Le grand tapage médiatique et populaire qui entoure la sortie de la loi de l’ABC de l’égalité garçons-filles, hommes femmes dans les écoles, et qui a déchaîné des débats houleux, met en
relief, me semble-t-il, la grave crise
d’identité et de sens qui secoue notre grand corps social malade.
Je ne souhaite surtout pas critiquer l’initiative fort louable que vise à apporter cette loi en matière de prévention des
comportements et des violences sexistes en milieu scolaire.
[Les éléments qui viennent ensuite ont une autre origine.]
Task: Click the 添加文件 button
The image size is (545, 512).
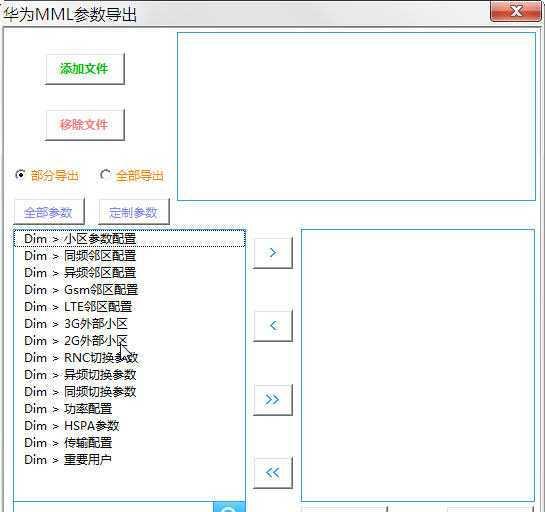Action: point(85,69)
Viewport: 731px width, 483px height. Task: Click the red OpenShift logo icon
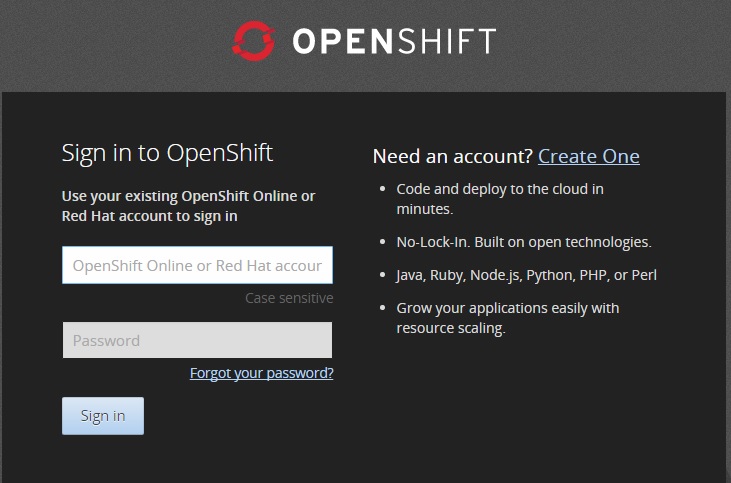point(253,40)
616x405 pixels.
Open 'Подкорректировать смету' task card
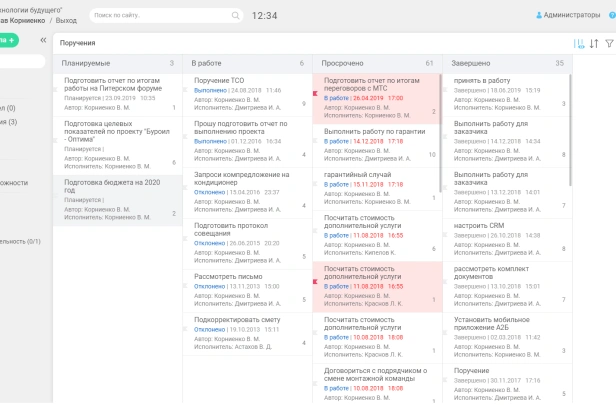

En réalité, c’est le tapage ambiant et
l’irruption des peurs irrationnelles autour de cette loi que je souhaite analyser
dans cet écrit.
Je remarque tout d’abord que le message émis par
ceux qui nous gouvernent diffère fortement de celui qui est reçu par nos
concitoyens. Le contexte de crise matérielle
et identitaire qui caractérise notre société compte pour beaucoup, je pense et produit
ce que nous observons massivement : des gens désireux en réalité d’entendre
davantage parler des solutions concrètes que le gouvernement compte apporter à
leurs vrais problèmes. Et se demandent implicitement : est-ce que
l’égalité des sexes va nous rendre notre identité perdue provoquée par la fin
du patriarcat. La mort d’un système qui fut le garant de nos valeurs
sécurisantes et structurantes érigées à grand renfort de forces éducatives et
autoritaires.
De plus, concrètement les besoins actuels d’égalité qui viennent spontanément
à l’esprit, ce ne sont pas ceux sur l’égalité
hommes femmes, mais plutôt ceux qui
portent sur l’égalité des chances, l’égalité des droits, des salaires, ou
encore l’égalité de la répartition des tâches ménagères à la maison.
Le chemin
vers l’égalité restant à parcourir se situe plutôt dans ce registre là, chez nous en tout cas. Je ne parle pas des besoins qui existent dans
les pays sous développés, frappés en ce qui les concerne, par de très grosses
inégalités, hommes- femmes, mais aussi de ressources qu’il faudrait arriver à
corriger.
Donc on ne voit pas très bien comment l’égalité
hommes femmes viendrait corriger les inégalités concrètes du terrain chez nous. Comment
par exemple, la souffrance qui pèse de tout son poids sur les épaules des
personnes les plus fragilisées s’atténuerait-elle en égalisant les sexes
(l’inné) et les genres (l’acquis).
Le développement d’une culture de la
solidarité serait bien plus utile pour ces personnes qu’une culture de
l’égalité des sexes.
Toutefois, il ne faut pas manquer de souligner,
je crois, que cette controverse fort animée peut permettre de faire une
importante prise de conscience. Ce grand débat devrait notamment nous éveiller
à la dimension normative du féminin et du masculin. Nous pouvons devenir plus
nombreux à saisir, comme l’écrit Irène Théry[1], ce que veut dire habituellement être une femme ou une homme « être un homme ou une femme n’est pas saisissable autrement que comme
un ensemble de manières d’agir au masculin, ou au féminin, prescrites par les
usages et les coutumes, les normes religieuses ou les règles juridiques ».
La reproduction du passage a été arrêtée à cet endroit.